WHAT NEEDS TO BE DONE -> Show every line of the items below that contains the string "location", matching case exactly.

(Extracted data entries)
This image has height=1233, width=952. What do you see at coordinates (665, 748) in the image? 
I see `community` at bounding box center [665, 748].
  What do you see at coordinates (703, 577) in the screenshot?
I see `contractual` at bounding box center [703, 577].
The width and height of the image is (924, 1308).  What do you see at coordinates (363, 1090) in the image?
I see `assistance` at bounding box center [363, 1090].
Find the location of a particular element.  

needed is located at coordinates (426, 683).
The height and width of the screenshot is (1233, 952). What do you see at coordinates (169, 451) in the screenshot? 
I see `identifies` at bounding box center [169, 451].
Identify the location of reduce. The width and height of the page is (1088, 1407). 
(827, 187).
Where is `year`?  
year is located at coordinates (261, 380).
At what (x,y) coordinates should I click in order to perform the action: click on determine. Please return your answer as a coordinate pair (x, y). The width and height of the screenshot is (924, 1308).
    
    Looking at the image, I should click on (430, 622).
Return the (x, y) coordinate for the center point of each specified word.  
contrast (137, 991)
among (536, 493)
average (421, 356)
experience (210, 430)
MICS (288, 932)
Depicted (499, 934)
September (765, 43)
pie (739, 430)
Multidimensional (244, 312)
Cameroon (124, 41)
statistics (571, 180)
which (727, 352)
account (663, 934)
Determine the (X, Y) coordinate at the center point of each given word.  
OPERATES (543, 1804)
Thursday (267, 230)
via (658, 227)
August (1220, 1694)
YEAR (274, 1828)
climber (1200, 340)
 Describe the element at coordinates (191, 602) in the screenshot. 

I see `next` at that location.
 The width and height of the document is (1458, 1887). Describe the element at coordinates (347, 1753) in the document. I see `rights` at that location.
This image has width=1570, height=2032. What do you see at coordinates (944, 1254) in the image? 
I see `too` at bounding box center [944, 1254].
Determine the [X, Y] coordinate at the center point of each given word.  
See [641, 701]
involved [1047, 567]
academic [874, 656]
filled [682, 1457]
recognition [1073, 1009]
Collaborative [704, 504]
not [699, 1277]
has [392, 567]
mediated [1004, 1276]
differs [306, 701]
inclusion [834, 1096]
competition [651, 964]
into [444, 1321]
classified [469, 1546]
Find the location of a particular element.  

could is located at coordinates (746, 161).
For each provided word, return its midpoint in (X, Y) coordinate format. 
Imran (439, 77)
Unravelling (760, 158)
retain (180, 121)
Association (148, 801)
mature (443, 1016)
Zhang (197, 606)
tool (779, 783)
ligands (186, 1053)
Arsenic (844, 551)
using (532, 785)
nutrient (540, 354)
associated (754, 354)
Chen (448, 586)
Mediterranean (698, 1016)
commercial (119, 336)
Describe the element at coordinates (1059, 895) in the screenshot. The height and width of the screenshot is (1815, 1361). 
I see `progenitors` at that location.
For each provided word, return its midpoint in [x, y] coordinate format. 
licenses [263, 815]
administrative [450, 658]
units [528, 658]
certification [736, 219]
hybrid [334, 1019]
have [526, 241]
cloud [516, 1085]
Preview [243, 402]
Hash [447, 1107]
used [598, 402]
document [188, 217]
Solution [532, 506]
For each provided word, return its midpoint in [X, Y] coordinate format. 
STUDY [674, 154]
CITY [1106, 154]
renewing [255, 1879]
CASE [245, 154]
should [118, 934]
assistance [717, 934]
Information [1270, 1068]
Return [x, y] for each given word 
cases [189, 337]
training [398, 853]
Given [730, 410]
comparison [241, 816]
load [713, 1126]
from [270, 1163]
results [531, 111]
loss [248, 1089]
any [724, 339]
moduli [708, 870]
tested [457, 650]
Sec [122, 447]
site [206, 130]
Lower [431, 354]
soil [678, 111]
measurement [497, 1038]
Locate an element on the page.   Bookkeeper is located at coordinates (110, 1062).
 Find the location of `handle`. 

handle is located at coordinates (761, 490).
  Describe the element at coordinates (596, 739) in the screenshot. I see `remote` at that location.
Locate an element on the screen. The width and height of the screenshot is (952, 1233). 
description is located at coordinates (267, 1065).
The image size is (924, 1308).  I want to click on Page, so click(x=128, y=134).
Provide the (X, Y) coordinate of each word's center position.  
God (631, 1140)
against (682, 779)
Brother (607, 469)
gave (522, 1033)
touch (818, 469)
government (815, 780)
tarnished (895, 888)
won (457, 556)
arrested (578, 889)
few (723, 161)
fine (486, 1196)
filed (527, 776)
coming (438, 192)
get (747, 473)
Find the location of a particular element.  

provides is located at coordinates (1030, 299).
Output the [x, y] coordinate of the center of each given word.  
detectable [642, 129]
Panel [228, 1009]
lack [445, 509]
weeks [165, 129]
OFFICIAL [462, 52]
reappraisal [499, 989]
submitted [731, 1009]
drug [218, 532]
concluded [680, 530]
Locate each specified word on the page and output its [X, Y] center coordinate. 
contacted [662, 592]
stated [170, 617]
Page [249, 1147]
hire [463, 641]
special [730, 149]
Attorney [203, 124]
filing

WRITTEN SOLUTION ->
Find the location of a particular element.  
Identify the location of reduce. The width and height of the page is (1088, 1407). 
I see `next` at that location.
 The width and height of the document is (1458, 1887). Describe the element at coordinates (347, 1753) in the document. I see `rights` at that location.
Find the location of a particular element.  
I see `progenitors` at that location.
 Find the location of `handle`. 
  Describe the element at coordinates (596, 739) in the screenshot. I see `remote` at that location.
Find the location of a particular element.  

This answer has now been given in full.